About this task – As soon as the line containing "Image resolution: width=889, height=2576." appears in the material below, start returning lines exactly, and end with the line containing "More from Local (208, 346)".

Records supplied –
[Start of Attachment]

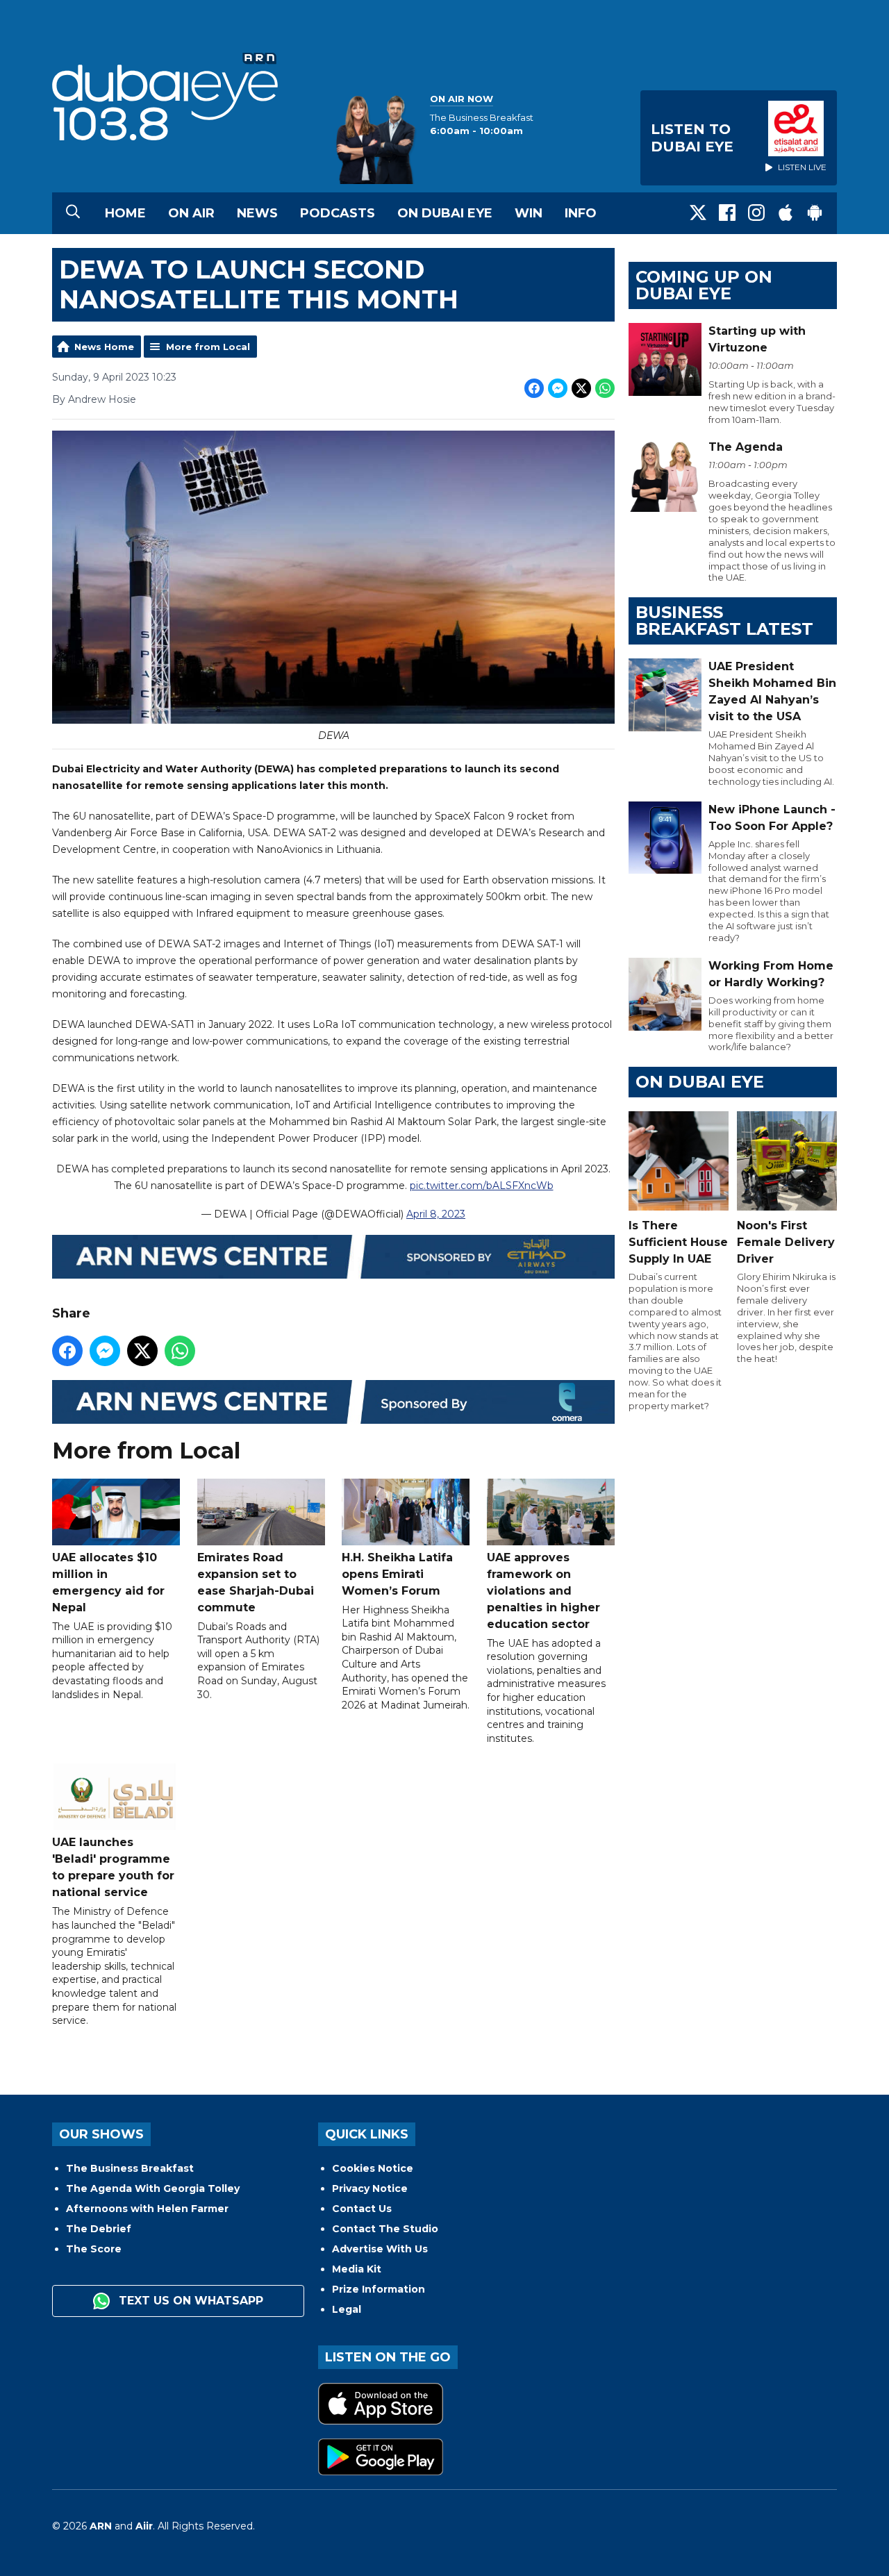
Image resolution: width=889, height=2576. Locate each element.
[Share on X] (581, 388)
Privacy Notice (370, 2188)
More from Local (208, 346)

[End of Attachment]
[Start of Attachment]

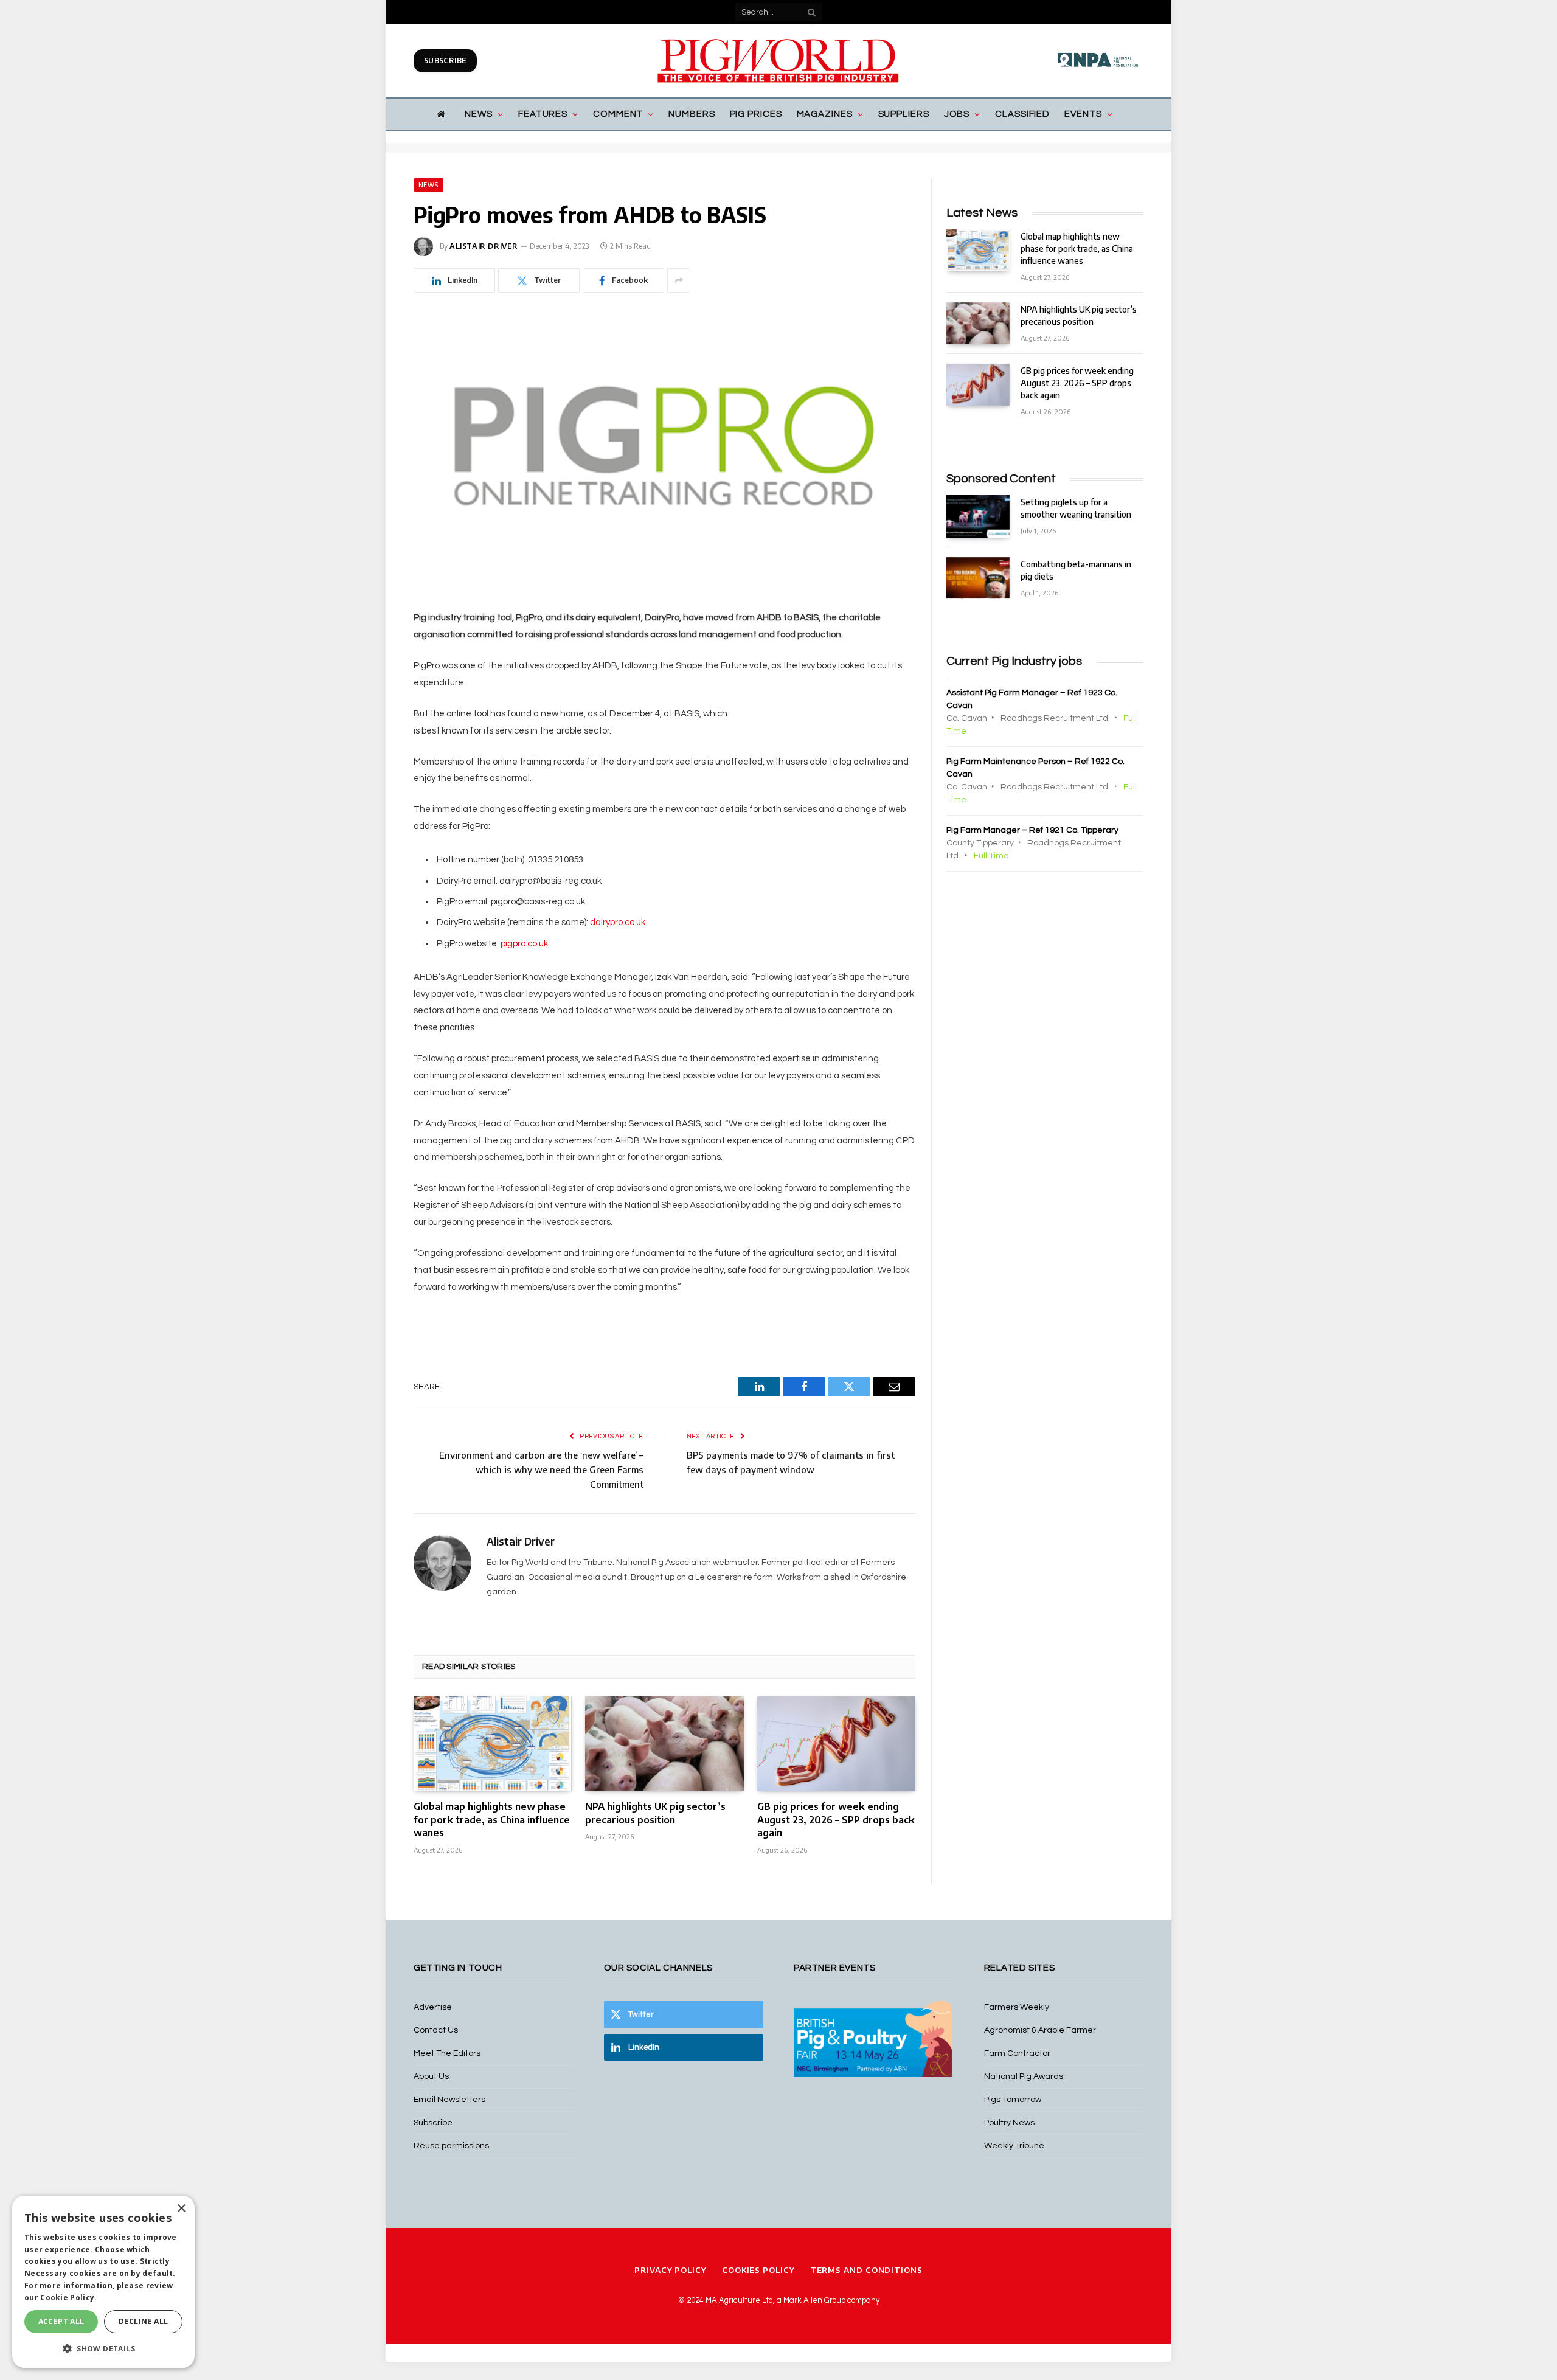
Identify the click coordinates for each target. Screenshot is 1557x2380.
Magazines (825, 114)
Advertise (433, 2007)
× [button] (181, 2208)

[End of Attachment]

Answer to this task –
Image resolution: width=889, height=2576. Locate each element.
[Share on X] (581, 388)
Privacy Notice (370, 2188)
More from Local (208, 346)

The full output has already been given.